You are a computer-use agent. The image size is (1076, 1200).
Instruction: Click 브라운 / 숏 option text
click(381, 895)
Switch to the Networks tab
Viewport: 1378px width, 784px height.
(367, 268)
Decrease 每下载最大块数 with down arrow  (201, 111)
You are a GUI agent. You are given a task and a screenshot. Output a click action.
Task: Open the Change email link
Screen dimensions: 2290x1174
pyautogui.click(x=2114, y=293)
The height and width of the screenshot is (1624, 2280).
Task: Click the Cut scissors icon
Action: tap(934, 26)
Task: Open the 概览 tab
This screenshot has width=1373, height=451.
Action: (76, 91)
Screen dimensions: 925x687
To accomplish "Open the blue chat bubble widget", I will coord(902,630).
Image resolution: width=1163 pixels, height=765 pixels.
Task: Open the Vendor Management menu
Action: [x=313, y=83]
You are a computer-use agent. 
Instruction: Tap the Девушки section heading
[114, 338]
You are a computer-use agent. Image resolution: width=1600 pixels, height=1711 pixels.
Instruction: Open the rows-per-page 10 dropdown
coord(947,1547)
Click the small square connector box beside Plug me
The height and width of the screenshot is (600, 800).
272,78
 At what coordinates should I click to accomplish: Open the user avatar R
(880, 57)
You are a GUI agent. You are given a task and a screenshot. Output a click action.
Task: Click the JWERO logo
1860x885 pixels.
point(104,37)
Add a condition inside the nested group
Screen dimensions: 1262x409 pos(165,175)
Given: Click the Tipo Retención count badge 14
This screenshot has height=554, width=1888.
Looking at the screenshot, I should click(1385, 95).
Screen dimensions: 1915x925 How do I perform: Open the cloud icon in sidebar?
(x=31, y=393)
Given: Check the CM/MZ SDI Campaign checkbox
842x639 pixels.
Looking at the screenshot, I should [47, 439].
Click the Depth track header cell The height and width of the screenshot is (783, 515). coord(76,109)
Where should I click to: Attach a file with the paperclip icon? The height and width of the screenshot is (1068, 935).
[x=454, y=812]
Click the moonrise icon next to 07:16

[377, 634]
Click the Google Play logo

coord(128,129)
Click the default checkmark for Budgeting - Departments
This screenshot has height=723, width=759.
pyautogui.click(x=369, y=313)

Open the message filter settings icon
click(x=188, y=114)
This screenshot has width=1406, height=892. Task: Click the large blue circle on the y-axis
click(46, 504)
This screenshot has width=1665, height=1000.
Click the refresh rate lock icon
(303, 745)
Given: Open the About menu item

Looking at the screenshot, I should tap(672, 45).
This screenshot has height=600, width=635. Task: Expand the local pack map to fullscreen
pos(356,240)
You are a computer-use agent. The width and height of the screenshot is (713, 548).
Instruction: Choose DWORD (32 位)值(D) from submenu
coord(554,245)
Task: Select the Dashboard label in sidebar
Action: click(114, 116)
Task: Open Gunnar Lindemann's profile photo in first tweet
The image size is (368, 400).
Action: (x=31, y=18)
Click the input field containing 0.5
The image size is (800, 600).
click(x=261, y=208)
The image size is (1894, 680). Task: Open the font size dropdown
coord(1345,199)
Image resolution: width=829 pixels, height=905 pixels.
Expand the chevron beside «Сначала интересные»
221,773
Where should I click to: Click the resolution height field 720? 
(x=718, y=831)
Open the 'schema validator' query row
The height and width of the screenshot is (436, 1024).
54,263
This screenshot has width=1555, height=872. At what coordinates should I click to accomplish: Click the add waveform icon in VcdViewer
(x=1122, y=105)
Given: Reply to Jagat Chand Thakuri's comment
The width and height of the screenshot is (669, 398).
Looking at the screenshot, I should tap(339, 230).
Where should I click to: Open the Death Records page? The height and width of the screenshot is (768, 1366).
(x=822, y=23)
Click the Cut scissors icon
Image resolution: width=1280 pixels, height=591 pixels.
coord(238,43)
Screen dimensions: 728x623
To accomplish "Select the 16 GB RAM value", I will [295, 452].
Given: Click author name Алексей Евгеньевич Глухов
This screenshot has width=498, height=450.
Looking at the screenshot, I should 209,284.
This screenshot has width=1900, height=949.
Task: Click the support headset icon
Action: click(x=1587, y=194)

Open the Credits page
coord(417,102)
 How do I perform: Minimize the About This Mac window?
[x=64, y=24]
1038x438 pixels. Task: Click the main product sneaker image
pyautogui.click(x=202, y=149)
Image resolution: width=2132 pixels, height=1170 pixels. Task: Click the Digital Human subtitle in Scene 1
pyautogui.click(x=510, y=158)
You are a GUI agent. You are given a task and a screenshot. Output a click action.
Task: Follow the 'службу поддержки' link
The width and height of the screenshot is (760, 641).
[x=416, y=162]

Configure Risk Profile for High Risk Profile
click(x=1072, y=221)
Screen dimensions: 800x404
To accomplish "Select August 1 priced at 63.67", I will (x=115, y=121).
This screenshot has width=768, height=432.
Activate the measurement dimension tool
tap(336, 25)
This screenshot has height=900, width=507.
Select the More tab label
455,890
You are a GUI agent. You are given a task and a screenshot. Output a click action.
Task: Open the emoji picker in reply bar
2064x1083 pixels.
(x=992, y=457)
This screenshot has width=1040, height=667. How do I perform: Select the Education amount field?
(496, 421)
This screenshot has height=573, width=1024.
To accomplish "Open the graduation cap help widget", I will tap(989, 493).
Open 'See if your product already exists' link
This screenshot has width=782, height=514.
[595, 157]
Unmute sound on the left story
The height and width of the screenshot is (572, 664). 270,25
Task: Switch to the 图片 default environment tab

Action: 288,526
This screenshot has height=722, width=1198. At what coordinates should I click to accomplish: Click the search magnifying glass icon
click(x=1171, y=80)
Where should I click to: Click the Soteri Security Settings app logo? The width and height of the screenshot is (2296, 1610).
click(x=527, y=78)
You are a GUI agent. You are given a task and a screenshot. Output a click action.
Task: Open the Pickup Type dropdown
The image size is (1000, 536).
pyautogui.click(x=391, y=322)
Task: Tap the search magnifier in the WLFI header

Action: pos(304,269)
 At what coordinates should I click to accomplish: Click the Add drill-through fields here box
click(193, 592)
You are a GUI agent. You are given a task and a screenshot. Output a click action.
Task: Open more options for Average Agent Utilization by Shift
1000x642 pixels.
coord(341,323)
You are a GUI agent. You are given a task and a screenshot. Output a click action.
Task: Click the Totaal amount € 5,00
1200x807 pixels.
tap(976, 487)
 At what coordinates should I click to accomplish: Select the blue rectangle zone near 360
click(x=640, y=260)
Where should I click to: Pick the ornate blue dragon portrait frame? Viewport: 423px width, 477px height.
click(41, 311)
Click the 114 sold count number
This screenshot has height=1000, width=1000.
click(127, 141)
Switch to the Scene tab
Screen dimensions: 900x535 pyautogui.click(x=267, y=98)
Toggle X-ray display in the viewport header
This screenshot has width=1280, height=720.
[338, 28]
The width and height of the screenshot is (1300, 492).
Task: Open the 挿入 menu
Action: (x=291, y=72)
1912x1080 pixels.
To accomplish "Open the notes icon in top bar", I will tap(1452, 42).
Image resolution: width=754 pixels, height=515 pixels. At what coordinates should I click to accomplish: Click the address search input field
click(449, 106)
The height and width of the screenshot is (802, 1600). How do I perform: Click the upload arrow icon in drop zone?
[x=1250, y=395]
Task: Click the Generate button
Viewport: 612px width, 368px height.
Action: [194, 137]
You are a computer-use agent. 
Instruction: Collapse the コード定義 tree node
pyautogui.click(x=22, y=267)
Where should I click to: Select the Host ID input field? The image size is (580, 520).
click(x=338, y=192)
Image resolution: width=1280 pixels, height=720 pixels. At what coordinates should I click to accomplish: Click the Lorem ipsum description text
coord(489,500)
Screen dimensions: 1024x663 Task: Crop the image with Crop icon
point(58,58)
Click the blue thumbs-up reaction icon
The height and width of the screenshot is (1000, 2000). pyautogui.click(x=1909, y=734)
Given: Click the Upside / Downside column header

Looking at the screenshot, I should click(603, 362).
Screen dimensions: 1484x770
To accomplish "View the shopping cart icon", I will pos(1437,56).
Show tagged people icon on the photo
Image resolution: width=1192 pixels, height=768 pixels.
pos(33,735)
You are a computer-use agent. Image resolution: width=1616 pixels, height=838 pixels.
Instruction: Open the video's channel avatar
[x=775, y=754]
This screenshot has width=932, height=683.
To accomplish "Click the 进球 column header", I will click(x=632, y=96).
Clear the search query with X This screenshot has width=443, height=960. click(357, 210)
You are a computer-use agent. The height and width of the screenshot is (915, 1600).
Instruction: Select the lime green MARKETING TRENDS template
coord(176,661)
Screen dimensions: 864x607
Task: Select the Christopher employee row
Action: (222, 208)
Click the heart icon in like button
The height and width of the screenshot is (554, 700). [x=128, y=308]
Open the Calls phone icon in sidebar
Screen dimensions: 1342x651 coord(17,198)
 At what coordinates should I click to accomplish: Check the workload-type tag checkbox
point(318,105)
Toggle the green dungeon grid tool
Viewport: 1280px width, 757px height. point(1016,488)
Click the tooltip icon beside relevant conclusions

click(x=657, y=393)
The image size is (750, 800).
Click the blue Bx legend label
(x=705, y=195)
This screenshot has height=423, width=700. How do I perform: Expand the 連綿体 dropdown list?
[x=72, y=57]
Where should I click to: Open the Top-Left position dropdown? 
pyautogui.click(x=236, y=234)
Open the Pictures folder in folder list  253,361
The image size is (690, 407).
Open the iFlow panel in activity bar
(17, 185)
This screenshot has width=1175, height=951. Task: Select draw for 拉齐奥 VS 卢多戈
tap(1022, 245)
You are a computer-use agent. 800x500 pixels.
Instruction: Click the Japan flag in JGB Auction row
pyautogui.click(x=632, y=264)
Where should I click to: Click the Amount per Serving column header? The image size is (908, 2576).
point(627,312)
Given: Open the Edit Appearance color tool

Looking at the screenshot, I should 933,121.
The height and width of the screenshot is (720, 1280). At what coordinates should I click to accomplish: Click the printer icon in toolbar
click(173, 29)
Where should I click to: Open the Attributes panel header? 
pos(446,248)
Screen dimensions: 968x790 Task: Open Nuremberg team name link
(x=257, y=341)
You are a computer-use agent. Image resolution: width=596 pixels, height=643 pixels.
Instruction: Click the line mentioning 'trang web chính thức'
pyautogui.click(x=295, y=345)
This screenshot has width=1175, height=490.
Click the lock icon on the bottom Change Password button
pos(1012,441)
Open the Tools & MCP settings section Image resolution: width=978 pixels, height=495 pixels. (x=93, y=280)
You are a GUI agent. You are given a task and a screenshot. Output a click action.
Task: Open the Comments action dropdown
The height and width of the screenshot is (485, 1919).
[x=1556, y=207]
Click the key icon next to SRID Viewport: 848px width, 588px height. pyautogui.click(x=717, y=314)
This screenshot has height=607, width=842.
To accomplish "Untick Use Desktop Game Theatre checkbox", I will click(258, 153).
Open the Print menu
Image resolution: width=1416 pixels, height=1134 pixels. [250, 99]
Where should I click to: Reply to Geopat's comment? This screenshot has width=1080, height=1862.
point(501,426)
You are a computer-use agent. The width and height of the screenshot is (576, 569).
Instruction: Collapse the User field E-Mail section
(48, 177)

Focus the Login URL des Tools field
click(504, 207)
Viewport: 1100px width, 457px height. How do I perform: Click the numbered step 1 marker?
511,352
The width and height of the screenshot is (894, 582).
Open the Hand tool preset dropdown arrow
•••••
§ Assignment
Would you please reproduce the records above exactly, only from their first line through the line holding "Task: Open the Change email link", with both ends included?

§ Task response
You are a computer-use agent. The image size is (1076, 1200).
Instruction: Click 브라운 / 숏 option text
click(381, 895)
Switch to the Networks tab
Viewport: 1378px width, 784px height.
(367, 268)
Decrease 每下载最大块数 with down arrow  (201, 111)
You are a GUI agent. You are given a task and a screenshot. Output a click action.
Task: Open the Change email link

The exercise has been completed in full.